=== Begin Enclosure ===
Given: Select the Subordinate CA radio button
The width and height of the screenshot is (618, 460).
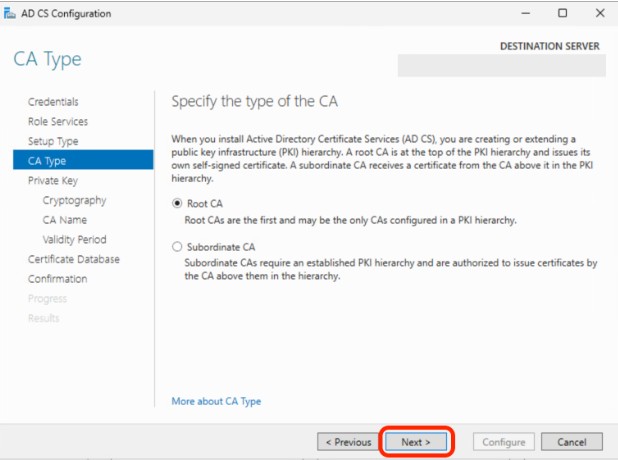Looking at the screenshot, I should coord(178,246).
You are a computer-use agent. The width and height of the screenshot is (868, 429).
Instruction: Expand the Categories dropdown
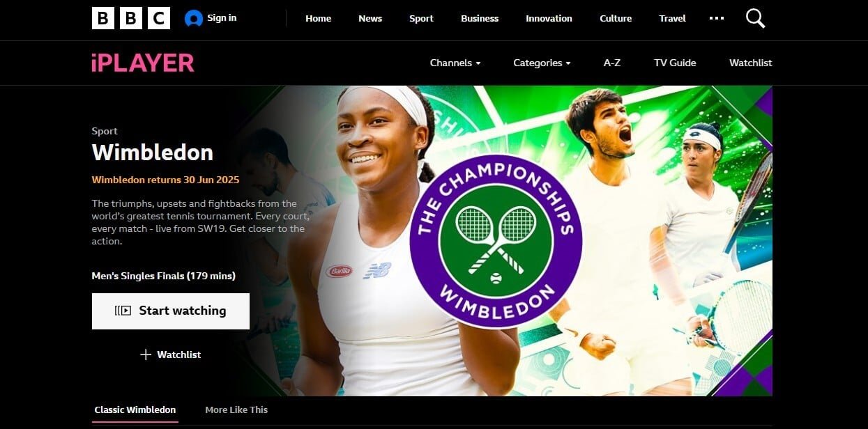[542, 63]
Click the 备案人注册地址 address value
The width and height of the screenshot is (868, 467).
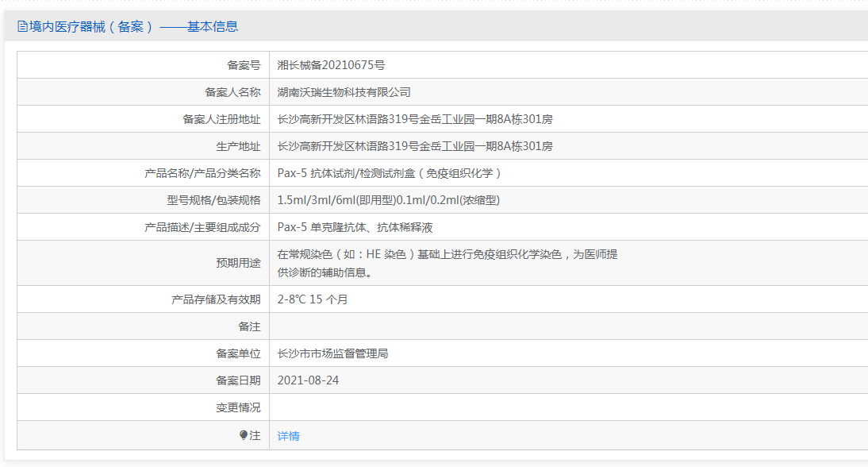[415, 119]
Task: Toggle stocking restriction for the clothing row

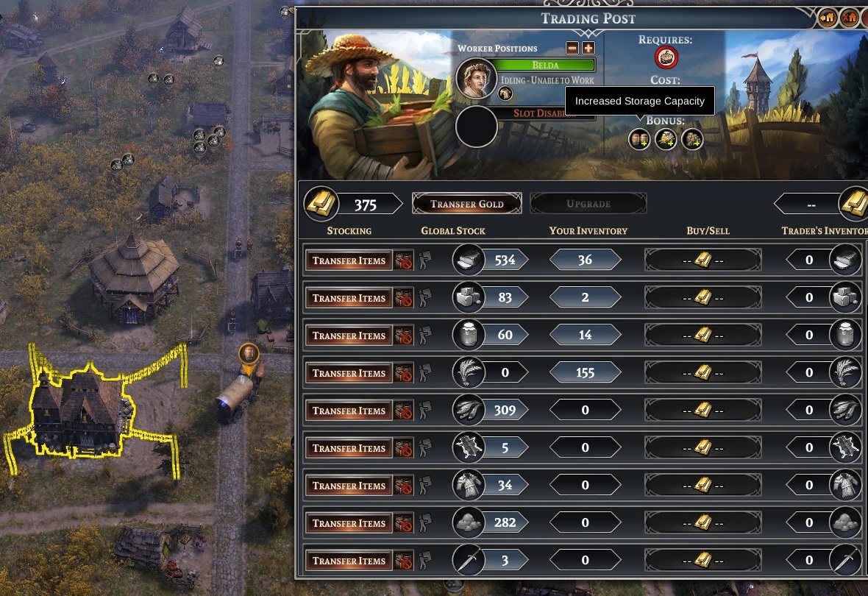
=== End Enclosure ===
## AIM OF THE EXERCISE:
Would you write out the material above in full, exactly as given, except for its pictures?

## REPLY TO THE TASK:
Given: Select the Subordinate CA radio button
The width and height of the screenshot is (618, 460).
Looking at the screenshot, I should coord(178,246).
You are a computer-use agent. The width and height of the screenshot is (868, 429).
Instruction: Expand the Categories dropdown
[542, 63]
Click the 备案人注册地址 address value
The width and height of the screenshot is (868, 467).
[415, 119]
Task: Toggle stocking restriction for the clothing row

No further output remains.